The state of inland waters

EU Member States must work to ensure that all bodies of surface water are at least in good condition

 

A fisherman and a pike
A GOOD CATCH. In good condition, the inland waters offer, among other things, excellent recreational activities for fishing enthusiasts. ​​By: Igor Nael

The pollution of surface water bodies with hazardous substances in Estonia occurs primarily in connection with pollution from oil shale production in Ida-Viru County since the 1930s. However, a more significant pollution load from agriculture (manure, fertilisers, pesticide residues) arose during the Soviet era as production intensified. In addition, the wastewater from settlements and industry, which did not have treatment systems at the time, was discharged directly into water bodies. As a result, in 1970s and 1980s, the state of water bodies worsened significantly [1].

 

By the turn of the twenty-first century, the condition of water bodies had improved considerably due to changes in socio-economic formation. Namely, with the collapse of the collective farm system, agricultural production stalled and wastewater treatment plants for settlements and the industry were established. The nitrogen content of the lakes decreased, the overgrowth of the lakes slowed down, and their condition improved. 

 

How is the state of a water body assessed?

 

Surface water status is recorded by bodies of surface water. It is important to distinguish between a water body and a body of water. Where a water body is a river, lake, or other water body existing in nature, bodies of water are considered to be water bodies or parts thereof according to the natural type and the potential impact of human activities [2]. For example, the Selja River is divided into four different bodies of water. There are currently 744 bodies of water whose status needs to be determined (635 in watercourses, 93 in lakes, 16 in coastal waters).

* * * * * * *

* **PROBLEMS**:
1) In the inland waters text, into how many bodies of water is the Selja River divided?
2) Duplicate the inland waters text word for word, from "How is the state" to "in coastal waters).".

* **PROVIDED MATERIAL**:
* * * * * * *

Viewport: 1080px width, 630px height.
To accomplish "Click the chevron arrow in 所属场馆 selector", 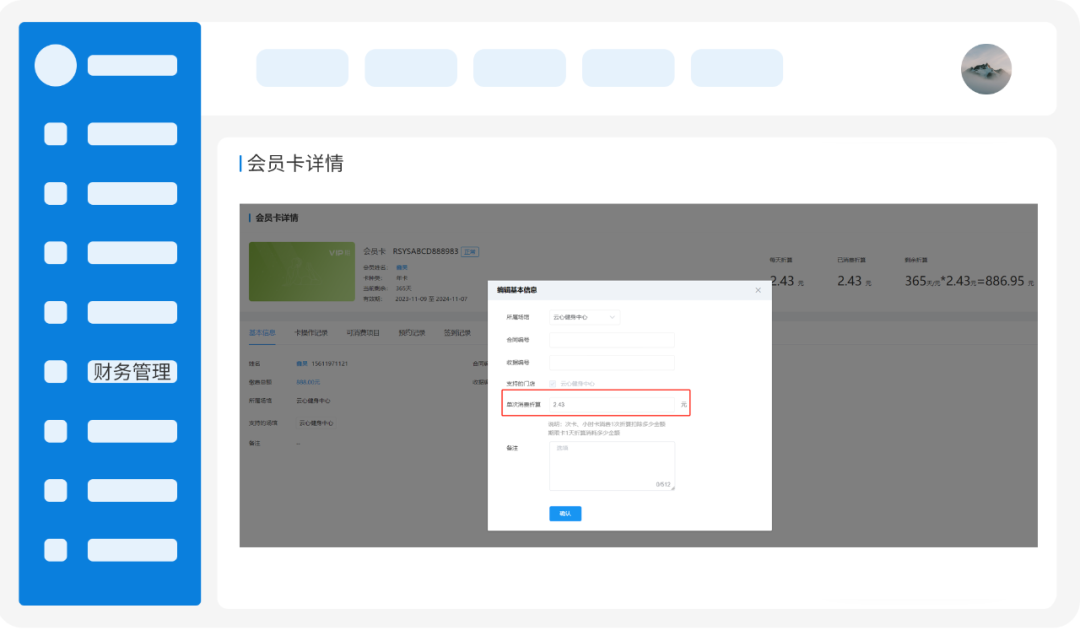I will tap(612, 317).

* * * * * * *

* **RESULTS FOR THE EXERCISE**:
1) Four.

2)
How is the state of a water body assessed?

 

Surface water status is recorded by bodies of surface water. It is important to distinguish between a water body and a body of water. Where a water body is a river, lake, or other water body existing in nature, bodies of water are considered to be water bodies or parts thereof according to the natural type and the potential impact of human activities [2]. For example, the Selja River is divided into four different bodies of water. There are currently 744 bodies of water whose status needs to be determined (635 in watercourses, 93 in lakes, 16 in coastal waters).